Source extract:
━━━━

"""Policy class for Task Embedding envs."""
import abc

from garage.tf.policies.policy import Policy


class TaskEmbeddingPolicy(Policy):
    """Base class for Task Embedding policies in TensorFlow.

    This policy needs a task id in addition to observation to sample an action.
    """

    @property
    def encoder(self):
        """garage.tf.embeddings.encoder.Encoder: Encoder."""

    def get_latent(self, task_id):
        """Get embedded task id in latent space.

        Args:
            task_id (np.ndarray): One-hot task id, with shape :math:`(N, )`. N
                is the number of tasks.

        Returns:
            np.ndarray: An embedding sampled from embedding distribution, with
                shape :math:`(Z, )`. Z is the dimension of the latent
                embedding.
            dict: Embedding distribution information.

        """
        return self.encoder.get_latent(task_id)

    @property
    def latent_space(self):
        """akro.Box: Space of latent."""
        return self.encoder.spec.output_space

    @property
    def task_space(self):
        """akro.Box: One-hot space of task id."""
        return self.encoder.spec.input_space

    @property
    def augmented_observation_space(self):
        """akro.Box: Concatenated observation space and one-hot task id."""

    @property
    def encoder_distribution(self):
        """tfp.Distribution.MultivariateNormalDiag: Encoder distribution."""
        return self.encoder.distribution

    @abc.abstractmethod
    def get_action(self, observation):
        """Get action sampled from the policy.

        Args:
            observation (np.ndarray): Augmented observation from the
                environment, with shape :math:`(O+N, )`. O is the dimension of
                observation, N is the number of tasks.

        Returns:
            np.ndarray: Action sampled from the policy,
                with shape :math:`(A, )`. A is the dimension of action.
            dict: Action distribution information.

        """

    @abc.abstractmethod
    def get_actions(self, observations):
        """Get actions sampled from the policy.

        Args:
            observations (np.ndarray): Augmented observation from the
                environment, with shape :math:`(T, O+N)`. T is the number of
                environment steps, O is the dimension of observation, N is the
                number of tasks.

        Returns:
            np.ndarray: Actions sampled from the policy,
                with shape :math:`(T, A)`. T is the number of environment
                steps, A is the dimension of action.
            dict: Action distribution information.

        """

    @abc.abstractmethod
    def get_action_given_task(self, observation, task_id):
        """Sample an action given observation and task id.

        Args:
            observation (np.ndarray): Observation from the environment, with
                shape :math:`(O, )`. O is the dimension of the observation.
            task_id (np.ndarray): One-hot task id, with shape :math:`(N, ).
                N is the number of tasks.

        Returns:
            np.ndarray: Action sampled from the policy, with shape
                :math:`(A, )`. A is the dimension of action.

━━━━

Data provided:

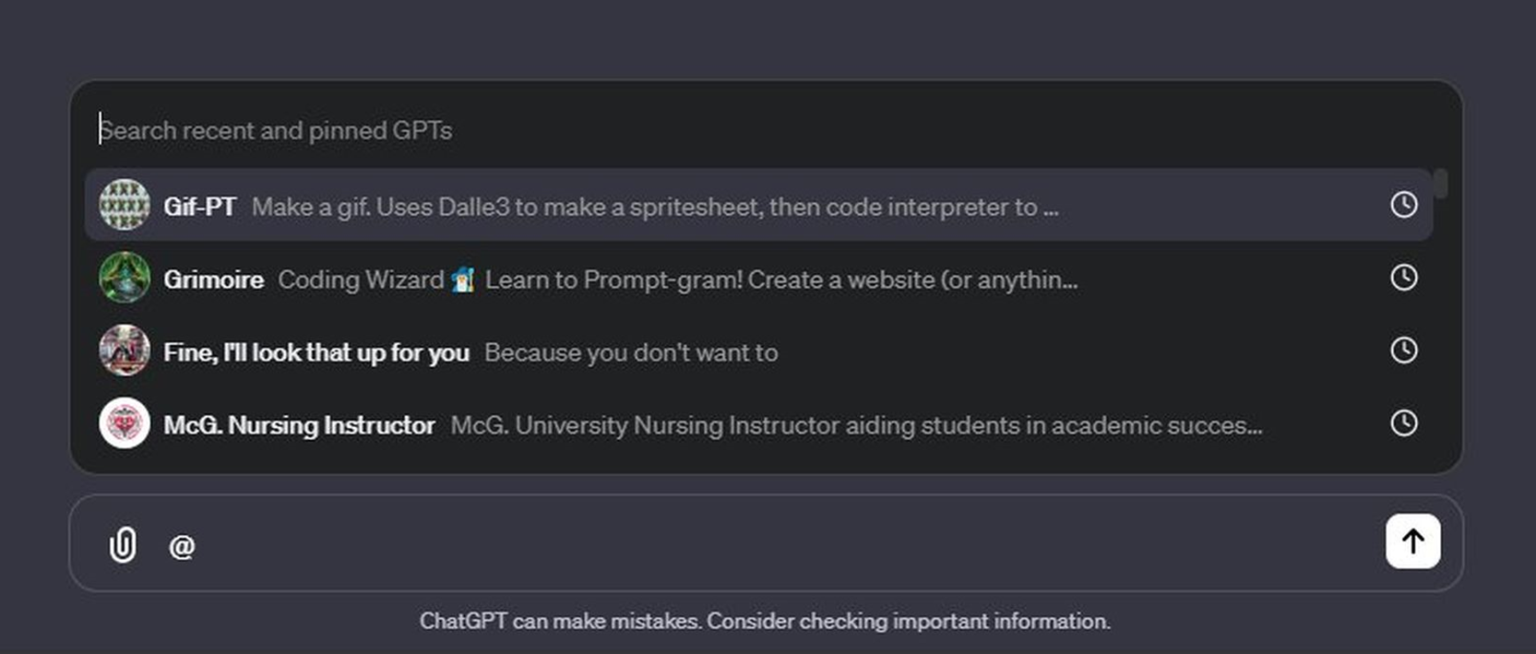Image resolution: width=1536 pixels, height=654 pixels.
Task: Click the clock icon beside Fine, I'll look that up for you
Action: tap(1405, 350)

━━━━

Tasks to perform:
- a) Answer these about the Task Embedding policy code:
(i) What shape does the one-hot task id passed to get_latent have?
(ii) Which property's docstring names tfp.Distribution.MultivariateNormalDiag?
(iii) In get_actions, what does T stand for?
- b) Does each statement below agree with the Task Embedding policy code? Answer yes or no and quote the deciding words.
(i) The latent_space property returns the encoder spec's input space.
(ii) The base class needs a task id as well as an observation to sample an action.
(iii) The augmented observation passed to get_action has shape (O+N, ).

Per-task answers:
- a)
(i) (N, ), where N is the number of tasks.
(ii) encoder_distribution.
(iii) The number of environment steps.

- b)
(i) No: "return self.encoder.spec.output_space"
(ii) Yes: "This policy needs a task id in addition to observation to sample an action."
(iii) Yes: "with shape :math:`(O+N, )`"